Its Hilsa festival at Taj Gateway Kolkata – So the season formally starts – Madhushree and I were beaming from ear to ear.
Summer means introduction of Mango in the kitchen where it starts ruling the kitchen and tantalizing the taste buds, from sweets ( Mango Sandesh ) to chicken mango salad (link here), the footprints can be found everywhere. While the onset of monsoon also means bidding goodbye to summer and mangoes, it also means welcoming the queen of Monsoon – the Hilsa or “Ilish” as we Bengalis’ call it.
Monsoon is the time when the Hilsa tastes best and just like mangoes in the summer, this becomes a household name during monsoon. On behalf of Kolkata Food Bloggers, we were invited at the Taj Gateway Hotel – Kolkata for a preview of their Hilsa Festival.
The biggest surprise was bumping into my old colleague from Taj Bengal – Chef Ashish. Chef Ashish is now the Executive chef at Taj Gateway Hotel after his stint at Rambagh Palace as Executive chef . Ashish was Executive Sous Chef at Taj Bengal when I knew him. I was assured that I am in safe hands. Reminiscing old memories on a drizzling afternoon with a wide variety of Hilsa is always worth an experience.
The platter consisted of a balanced mix of various preparations of Hilsa from West Bengal as well as Bangladesh. Its the national fish of Bangladesh afterall, so some of the recipes definitely required an inclusion in this menu. For starters, we had Shukno Lanka diye Ilish Bhaja ( Ilish fried in Mustard oil with deep fried dried red chili) – this is a must have dish whenever people have Ilish, atleast at our home. The trick lies in how crispy the skin becomes but the fish is not overdone and retains the moisture and the saltiness inside. This didn’t disappoint us. The surprise amongst starters was the next one – Ilish Pithe – a recipe from Bangladesh – Boneless Ilish stuffed in a savoury dough, quite like a hand rolled pie. This was something we had never heard of before and definitely had some novelty.
The mains had Ilish Pulao – which is Ilish cooked in Dum along with finest hand picked rice. The distinct taste of the spices coupled with the umami from the Ilish made it a killer dish, almost like a Ilish Biryani.

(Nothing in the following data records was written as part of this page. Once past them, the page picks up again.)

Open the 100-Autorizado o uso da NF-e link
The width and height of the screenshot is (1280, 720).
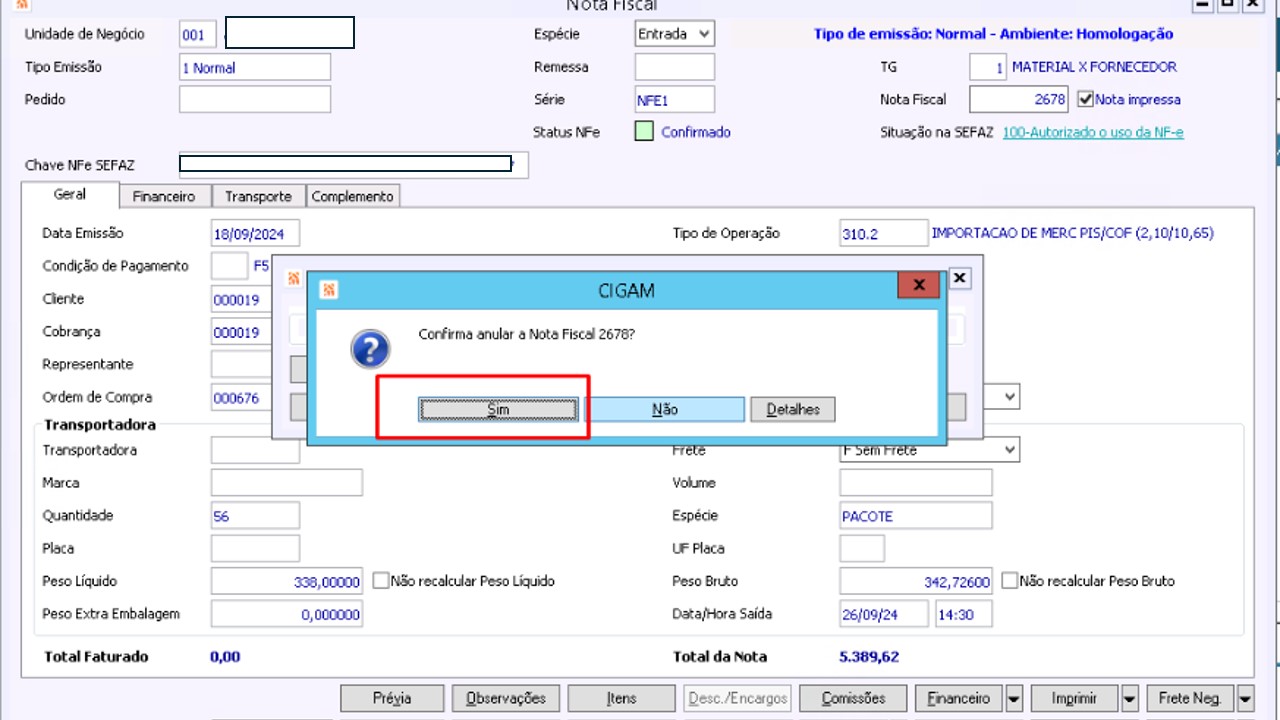coord(1093,132)
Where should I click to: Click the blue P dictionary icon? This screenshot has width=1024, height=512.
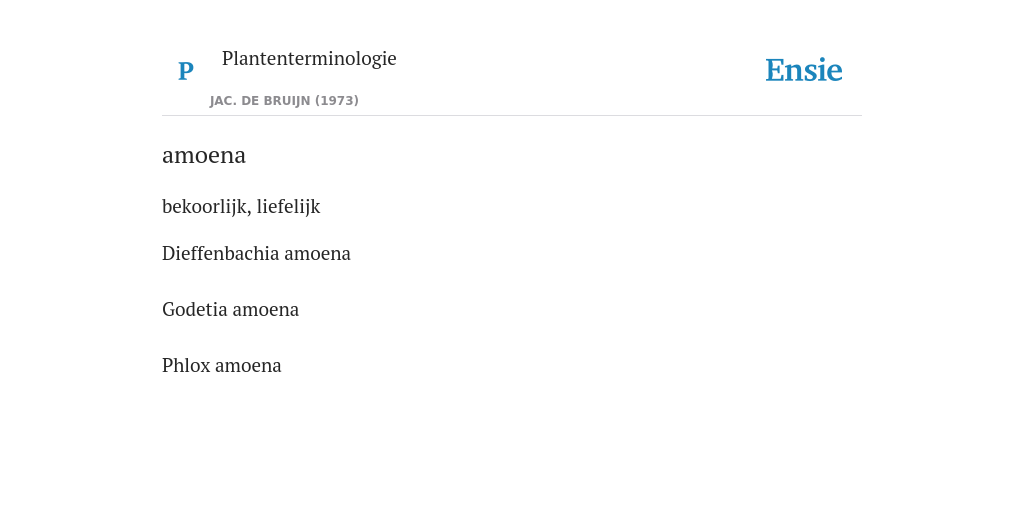(185, 71)
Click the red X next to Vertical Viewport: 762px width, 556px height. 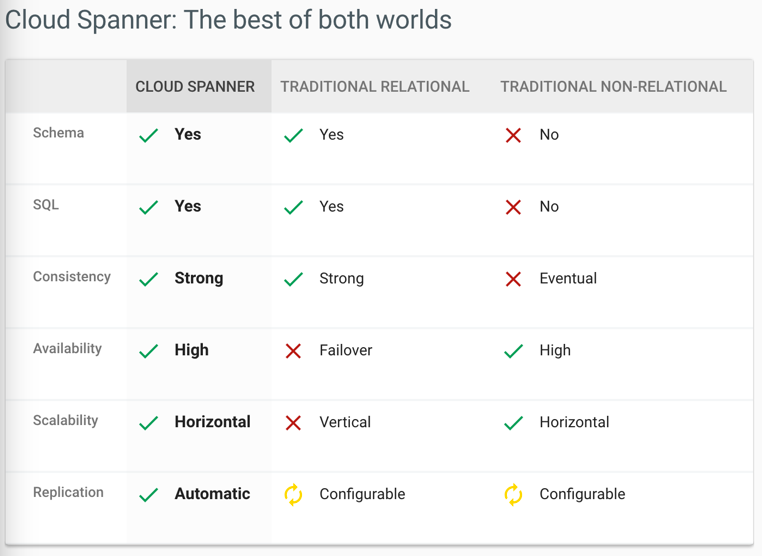[x=293, y=423]
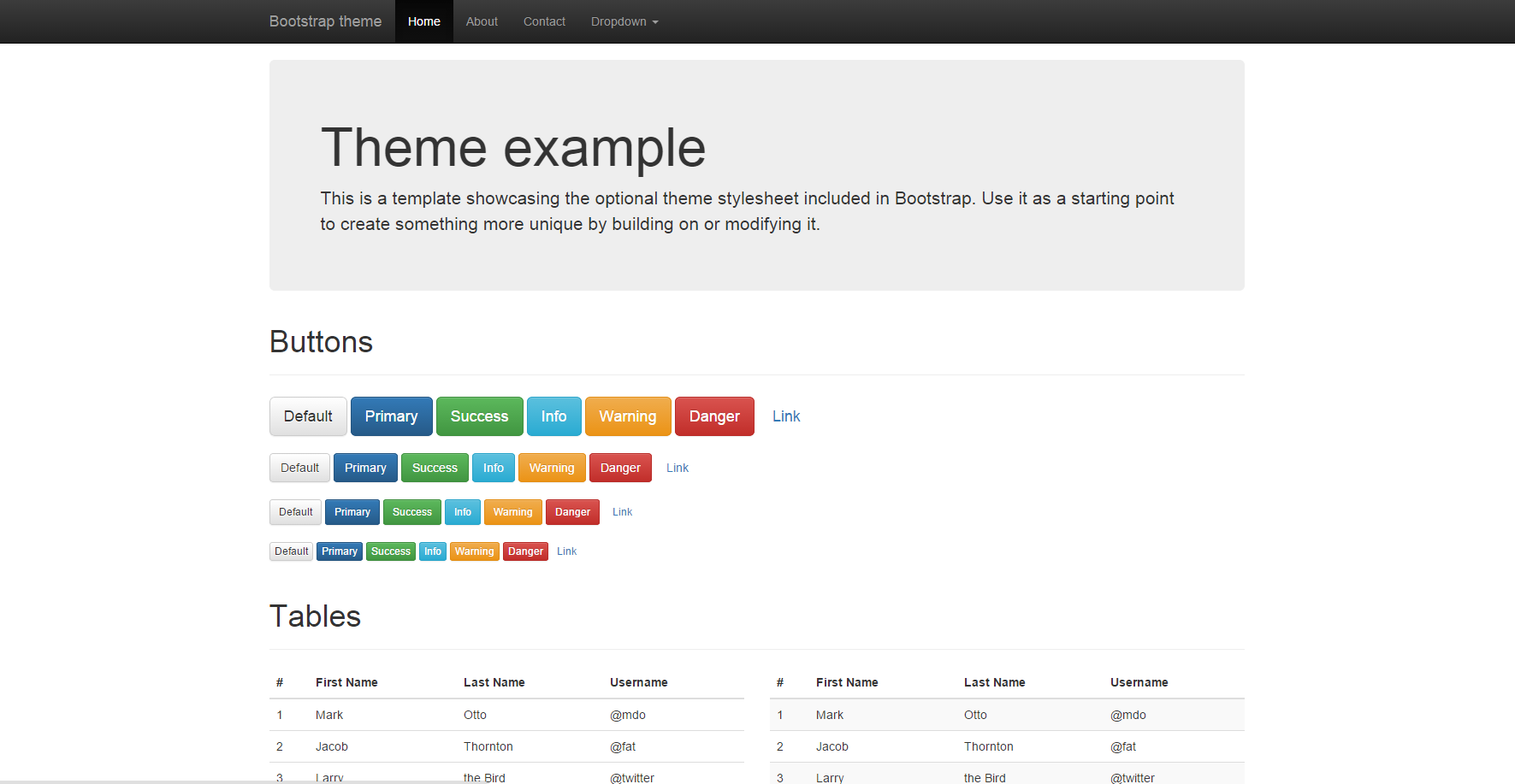Viewport: 1515px width, 784px height.
Task: Go to the About nav item
Action: pyautogui.click(x=482, y=21)
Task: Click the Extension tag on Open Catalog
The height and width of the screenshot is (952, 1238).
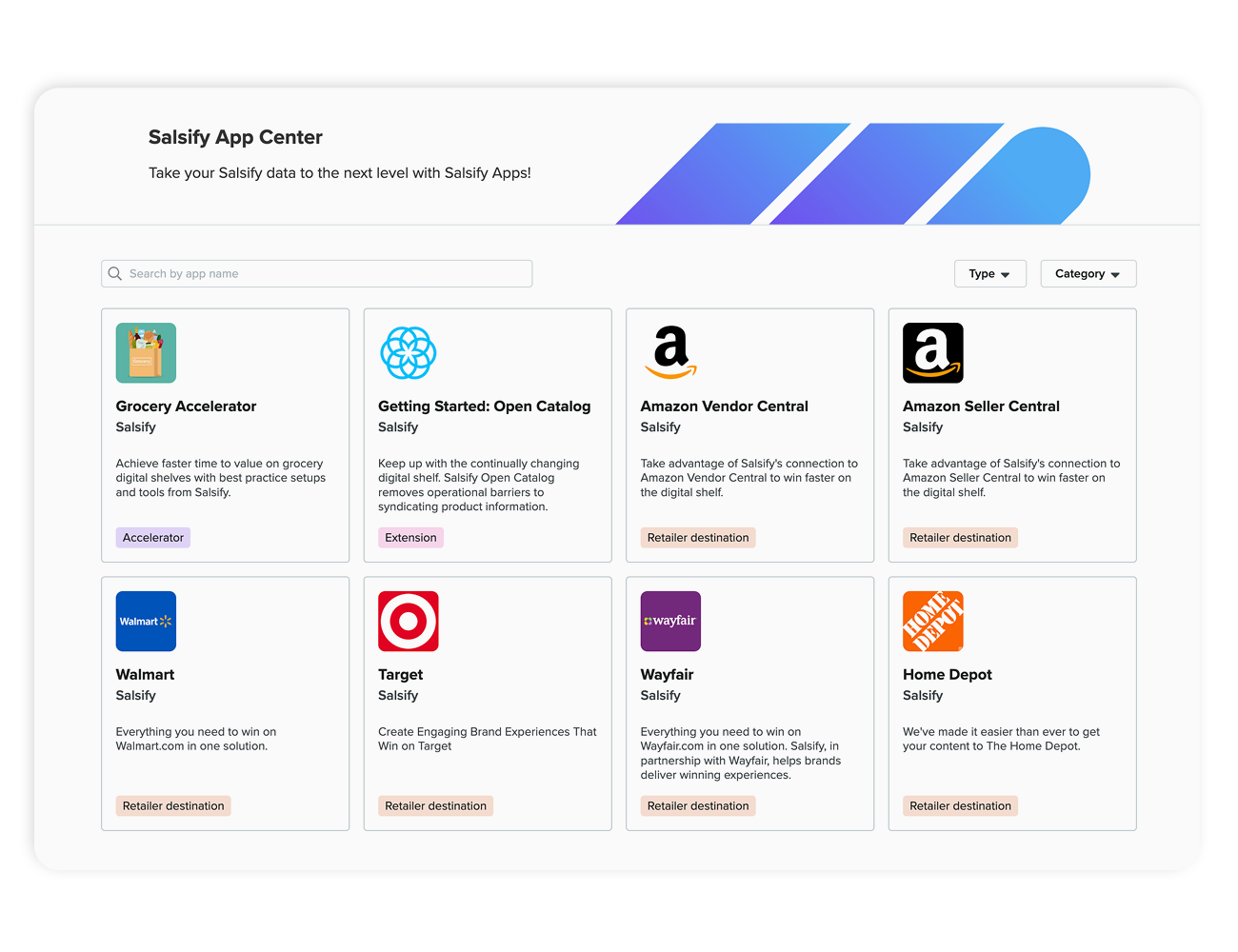Action: [410, 538]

Ilish is such a household name in Bengal that every family boasts of its own grandmothers recipe which tastes the best in the world. Taj Gateway did manage to keep the flavour of every dish very authentic to a home cook.
Ilish Tok Jhal – may be little spicy for some but it was well balanced with the sweetness of onions and the tanginess of the tamarind. This was a great flirt for the taste buds.

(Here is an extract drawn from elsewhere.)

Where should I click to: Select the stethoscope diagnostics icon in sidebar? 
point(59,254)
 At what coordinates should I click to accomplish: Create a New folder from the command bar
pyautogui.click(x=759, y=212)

Doi Ilish – Typically cooked in yogurt and mustard gravy. However, we thought this did not do justice to its glorious traditonal taste. Unlike the authentic one, this had a hint of onion and garlic paste and we yearned for the Doi Ilish which my mother has been cooking for years.
Ilish Mishti Kumror Jhol – This is a specialty from the Eastern part of Bangladesh where roasted pumpkin is used along with tempered Nigella seeds in this very mild gravy of Ilish. The sweetness of the pumpkins sort of mellows down the string flavour of the Ilish making it a soft and gentle Ilish curry. Being from West Bengal and having to taste pumpkin with Ilish for the first time, both Madhushree and I had mixed reviews for this dish. It would be a taste to be developed over time.
The winning dish was the Smoked Hilsa. For the ones who are challenged at picking the fine bones off the Ilish, this is a perfect dish. It is boneless and is smoked with flavour of Jasmine rice and some herbs and tossed in some Dijon mustard, honey and a dash of pommery. It is served with some garlic bread. All of us at the table were floored by this hit.
The menu also consists of the regular Hilsa dishes like the Shorshebata Ilish (ilish made in stonegrounded mustard paste), a traditional dish from both sides of Bengal and a definite must have every time Ilish is consumed. It has Kalo jeere begun diye Ilisher tel jhal, a favorite of Madhushree and a very simple yet flavorsome recipe easy to consume with rice. Another classic in the menu is Narkol diye Ilisher Paturi. This is another boneless variety, marinated in grated fresh coconut and mustard paste, wrapped in banana leaves and then steamed to perfection.
The high point for both of us was meeting our fellow Kolkata food bloggers – Sayantani , Anwesha and Kamalika along with Vishal and Amrita
The Hilsa festival begins on the 10th of July and will continue till the 26th of July 2015.
Timings- 12:30 pm to 3:00 pm; 7:30 pm to 11:00 pm
Meal for two would be approximately Rs. 1500 inclusive of taxes.